:: Texte fourni ::
• • • •
Des chroniques par disque pour le rock, par label ou disque pour la musique electronique et quelques bons plans (clubs et festivals).
Par pedro
Oui, c’est bien le père de Jeff B. Mort encore plus jeune (28ans), il aura été plus inspiré que le fils en produisant pas moins de 10 albums et 2 lives.
Cet album, le deuxième (après un album éponyme plus simple) est très, peut-être trop folk, c’est là son unique défaut.
Les mélodies sont sublimes, et après un temps d’adaptation, la voix est encore plus planante que celle du fils.
• • • •
:: Consignes ::
1/ Répondez aux questions suivantes à partir de la chronique sur le père de Jeff B.
(a) À quel âge est-il mort ?
(b) Combien d'albums et de lives a-t-il produits ?
(c) Quel est l'unique défaut de cet album selon la chronique ?
2/ Relevez tous les nombres écrits en chiffres dans le texte fourni.
3/ Reprenez la chronique sur l'album du père de Jeff B. à la suite de sa dernière phrase.
• • • •
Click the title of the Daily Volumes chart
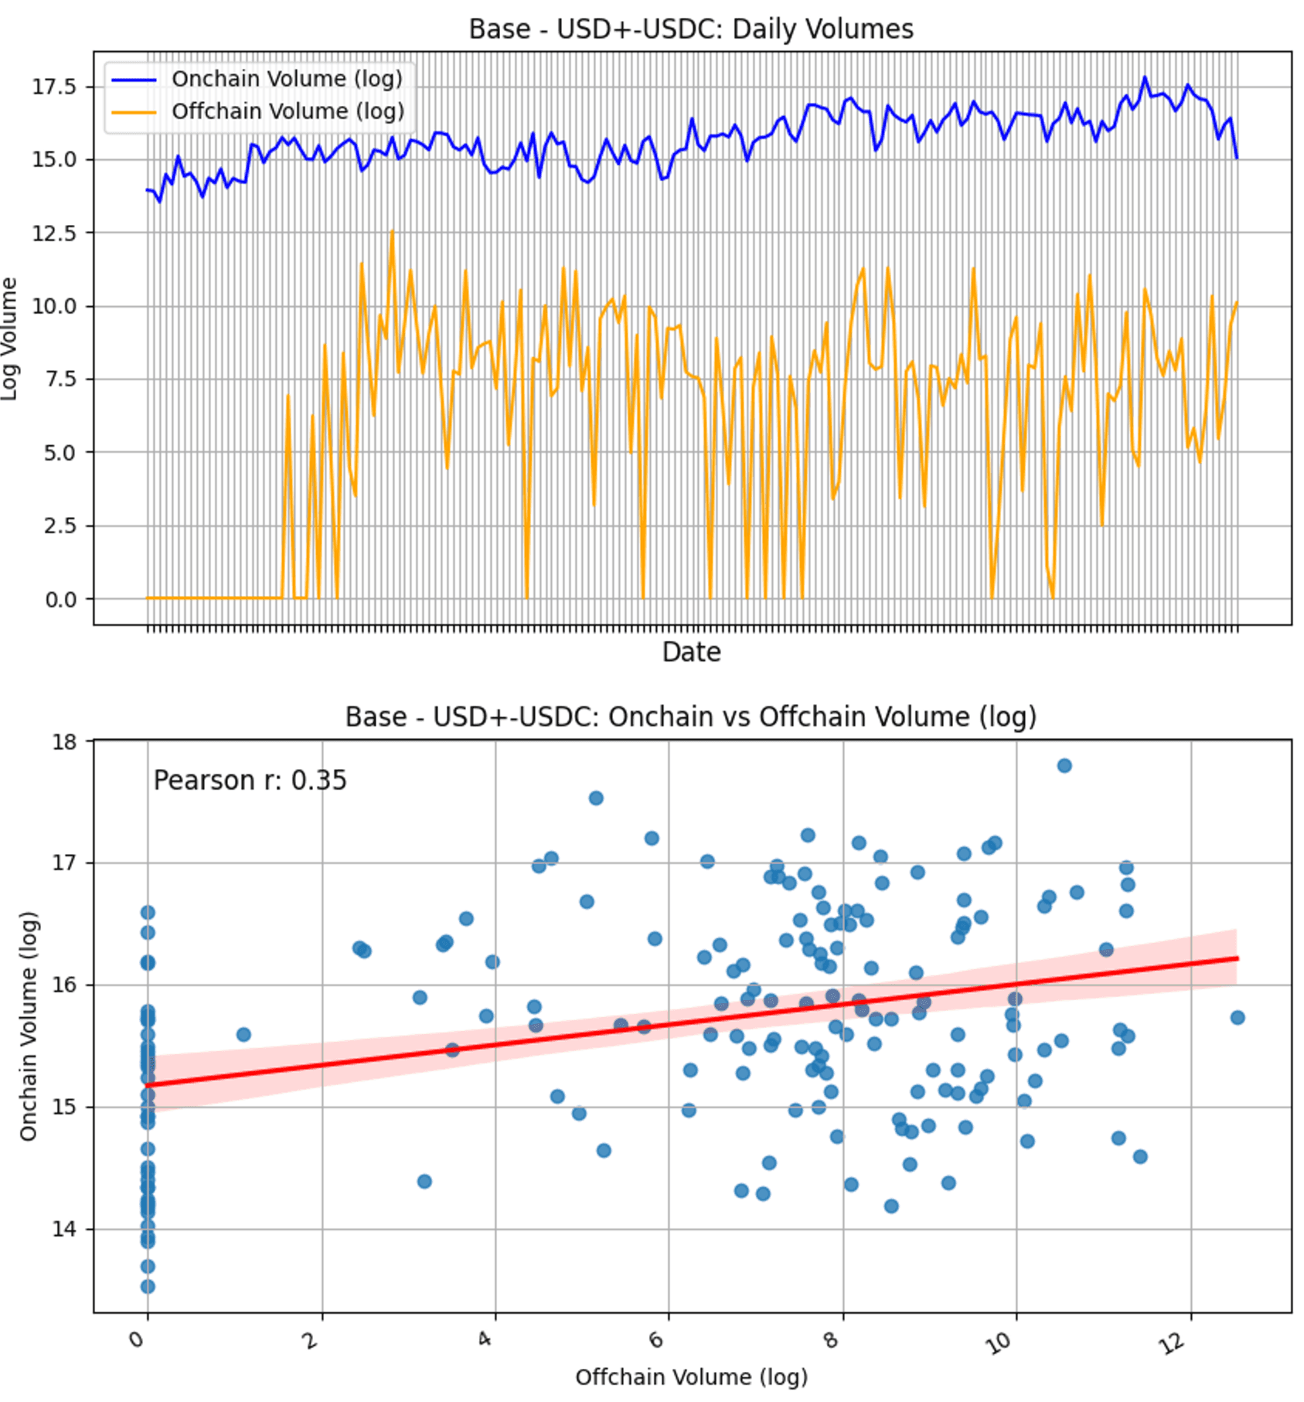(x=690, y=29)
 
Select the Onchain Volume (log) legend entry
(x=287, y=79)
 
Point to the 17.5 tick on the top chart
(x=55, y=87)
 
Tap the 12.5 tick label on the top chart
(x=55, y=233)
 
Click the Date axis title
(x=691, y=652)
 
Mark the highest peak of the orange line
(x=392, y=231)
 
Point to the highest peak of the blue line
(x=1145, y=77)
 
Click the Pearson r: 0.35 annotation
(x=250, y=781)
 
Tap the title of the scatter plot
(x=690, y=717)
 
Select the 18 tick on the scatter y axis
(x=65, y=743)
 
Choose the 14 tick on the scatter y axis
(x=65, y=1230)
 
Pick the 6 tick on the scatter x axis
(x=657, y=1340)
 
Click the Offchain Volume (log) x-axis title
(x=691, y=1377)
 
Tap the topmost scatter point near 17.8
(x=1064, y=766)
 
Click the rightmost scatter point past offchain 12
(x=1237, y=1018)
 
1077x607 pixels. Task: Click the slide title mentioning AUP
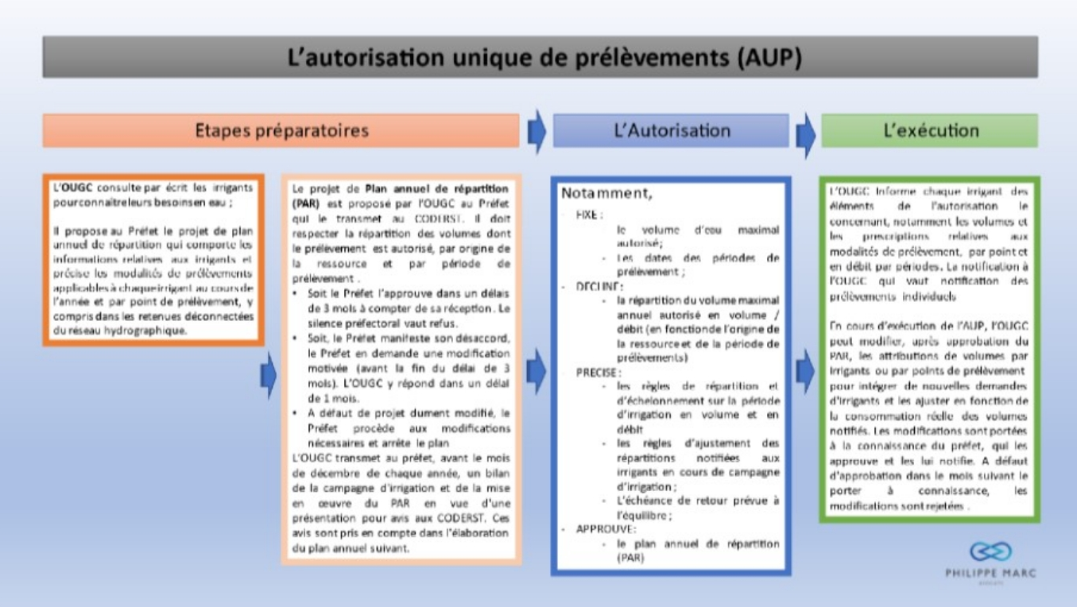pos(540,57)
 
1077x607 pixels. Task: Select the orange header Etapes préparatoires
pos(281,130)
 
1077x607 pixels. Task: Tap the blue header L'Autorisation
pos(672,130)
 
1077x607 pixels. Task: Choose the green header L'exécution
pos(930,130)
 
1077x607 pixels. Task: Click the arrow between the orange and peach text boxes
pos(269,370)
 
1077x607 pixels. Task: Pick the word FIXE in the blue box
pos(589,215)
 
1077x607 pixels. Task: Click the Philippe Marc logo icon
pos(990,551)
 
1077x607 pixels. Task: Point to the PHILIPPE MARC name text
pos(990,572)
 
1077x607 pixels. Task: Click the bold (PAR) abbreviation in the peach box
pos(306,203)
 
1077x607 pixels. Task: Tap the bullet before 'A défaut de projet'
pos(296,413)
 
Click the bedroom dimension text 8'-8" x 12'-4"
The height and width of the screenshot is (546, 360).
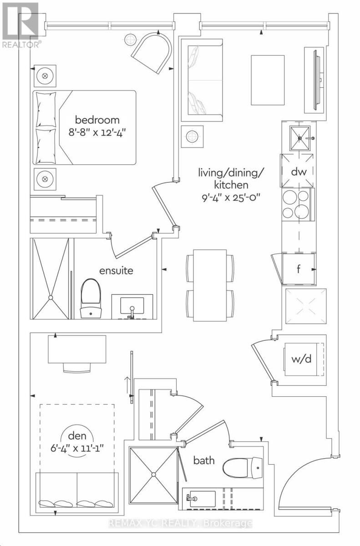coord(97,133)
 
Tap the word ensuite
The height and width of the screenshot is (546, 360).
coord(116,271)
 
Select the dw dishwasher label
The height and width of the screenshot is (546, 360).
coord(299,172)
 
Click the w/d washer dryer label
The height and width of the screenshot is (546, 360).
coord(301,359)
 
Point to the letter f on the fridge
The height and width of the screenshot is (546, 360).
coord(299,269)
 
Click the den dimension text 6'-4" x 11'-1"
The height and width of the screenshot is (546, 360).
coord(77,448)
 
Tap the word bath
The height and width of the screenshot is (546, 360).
• • • •
:: Réponses par question ::
1/
(a) À 28 ans.
(b) 10 albums et 2 lives.
(c) Il est très, peut-être trop folk.

2/ 28, 10, 2

3/
Sur certains morceaux à l’image de Phantasmagoria ou Pleasant Street, l’accompagnement est particulièrement riche. On compare souvent Tim à Bob Dylan, mais, à part pour le timbre de voix, c’est de Leonard Cohen dont il se rapproche le plus.
On pense aussi aux Doors et à cette ambiance un peu sombre (ils ont d'ailleurs été signé en même temps chez Elektra...).
Meilleurs morceaux : Pleasant street / Once I was / Goodbye and hello
Anecdote: Jeff n'as vu son père en concert qu'une seule fois , mais Tim lui a dédié la chanson Dream letter.